Beirut Nightmares
- Author: Ghada Al-Samman
- Language: Arabic
- Genre: Novel
- Publisher: Ghada Al-Samman Publications
- Publication date: 1976
- Publication place: Lebanon
- Pages: 360

= Beirut Nightmares =

1976 novel by Ghada al-Samman

Beirut Nightmares (1976) is a novel written by Syrian author Ghada al-Samman. It was translated to several languages, including Russian (1987) and Polish (1984). The novel covers cultural, societal, political, religious, and psychological aspects, in addition to fantasy and magical realism through hallucinations, involving symbolism as a way to explain these aspects. Pauline Vinson explains that Samman's usage of symbolism is not only tied up to socio-political and historical conditions but is also let into the world of fantasy and the surreal, a style close to magic realism.

== Characters ==
- The narrator (the protagonist)
- Yousif (the narrator's deceased boyfriend)
- Shadi (the narrator's brother)
- Amm Fuad and his son, Amin (the narrator's neighbours)
- The pet shop owner
- "Death"

Source:

== Main idea ==

Source:

The novel is based upon the life of a woman (the narrator) during the Lebanese Civil War trapped in her flat for two weeks due to street battles and snipper fire, writing a series of vignettes formed into diaries. The diaries were split into different sections named "Nightmare" starting from "Nightmare 1" until "Nightmare 197".

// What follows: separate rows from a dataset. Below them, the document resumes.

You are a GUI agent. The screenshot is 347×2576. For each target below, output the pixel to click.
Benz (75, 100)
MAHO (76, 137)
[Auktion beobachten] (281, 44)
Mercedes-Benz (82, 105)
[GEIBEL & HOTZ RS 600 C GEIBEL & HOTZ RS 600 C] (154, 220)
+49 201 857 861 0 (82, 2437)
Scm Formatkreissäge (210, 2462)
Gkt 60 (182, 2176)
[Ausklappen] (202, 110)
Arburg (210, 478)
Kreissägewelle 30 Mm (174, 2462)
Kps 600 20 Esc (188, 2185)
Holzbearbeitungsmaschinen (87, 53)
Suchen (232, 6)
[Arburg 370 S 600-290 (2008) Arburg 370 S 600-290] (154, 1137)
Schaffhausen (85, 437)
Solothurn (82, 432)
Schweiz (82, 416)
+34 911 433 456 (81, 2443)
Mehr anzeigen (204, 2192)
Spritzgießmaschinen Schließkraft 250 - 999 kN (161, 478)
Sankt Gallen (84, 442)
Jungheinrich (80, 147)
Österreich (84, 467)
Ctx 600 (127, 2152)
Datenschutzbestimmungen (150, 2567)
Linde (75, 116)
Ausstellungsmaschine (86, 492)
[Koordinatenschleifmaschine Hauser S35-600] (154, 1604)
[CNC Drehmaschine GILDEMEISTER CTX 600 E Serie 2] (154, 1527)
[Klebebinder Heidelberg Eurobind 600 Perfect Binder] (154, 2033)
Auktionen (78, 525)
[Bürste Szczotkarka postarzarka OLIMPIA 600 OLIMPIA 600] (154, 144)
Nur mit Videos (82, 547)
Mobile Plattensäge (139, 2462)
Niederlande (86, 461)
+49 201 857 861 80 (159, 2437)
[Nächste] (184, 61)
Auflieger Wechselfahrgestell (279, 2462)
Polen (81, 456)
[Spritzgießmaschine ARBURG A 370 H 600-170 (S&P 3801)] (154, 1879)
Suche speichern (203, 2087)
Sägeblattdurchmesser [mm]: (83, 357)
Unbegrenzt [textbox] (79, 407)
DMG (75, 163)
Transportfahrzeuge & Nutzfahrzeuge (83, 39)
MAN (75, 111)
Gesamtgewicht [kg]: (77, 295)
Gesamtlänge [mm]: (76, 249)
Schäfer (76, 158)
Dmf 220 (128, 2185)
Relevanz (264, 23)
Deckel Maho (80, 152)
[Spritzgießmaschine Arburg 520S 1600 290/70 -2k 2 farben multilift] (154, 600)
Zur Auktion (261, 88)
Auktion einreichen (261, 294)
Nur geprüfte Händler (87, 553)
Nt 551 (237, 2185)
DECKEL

She lived with her brother, Shadi, whom one day got arrested for "owning illegal weapons", leaving her with only her neighbours as company: the elderly, Amm Fuad, and his son, Amin.

The narrator digs deep into the layers of stress and anxiety towards hiding from snipers invading her home, along with the trauma resulting from war causing her to barely have the courage to even eat the meat of an animal. She illustrated the psychological aspects of the inner human kind contributing to war, where she'd make metaphors as she contemplated a group of domesticated animals gathered up in a nearby pet shop; she'd observe the way they're locked up, "waiting for their freedom", or the way they'd be hungry searching for food, and "might as well eat one another out of hunger".

In addition, the narrator discussed the concept of war overall, and how she tended to despise "how humankind always refers to war and doesn't emphasise on the importance of peace"; the war that led to killing people from different religious views, including her boyfriend, Yousif. She'd wanted to fight this idea of war and the significance of bringing peace along instead of causing conflicts between people from different religious views. Furthermore, she'd consider herself as a "fighter with a pen and paper" and not a "fighter with a sword" in light of protesting against conducting war.

Also, she tended to reflect upon the writer's and intellectual's helplesness towards violence, where the only thing they have is a pen and paper, yet she eventually came upon writing thoughts that became "Beirut Nightmares".

The narrator also pointed out how the media used to cover news. She would see that snipers were surrounding houses and street battles were happening all day long, yet the radio presenter would only talk about the weather or "how blessed the country is today", which she considered as "biased and untruthful".

Moreover, nightmares throughout the novel included hallucinations, fairy-tale like, apart from actual nightmares or realities nightmarish in nature, for example, the little boy who escapes to Australia to make a fortune for his family. Along the way, he encounters Death, eager to tell his stories to anyone who will listen, and Death eventually lulls the boy into a never-ending sleep.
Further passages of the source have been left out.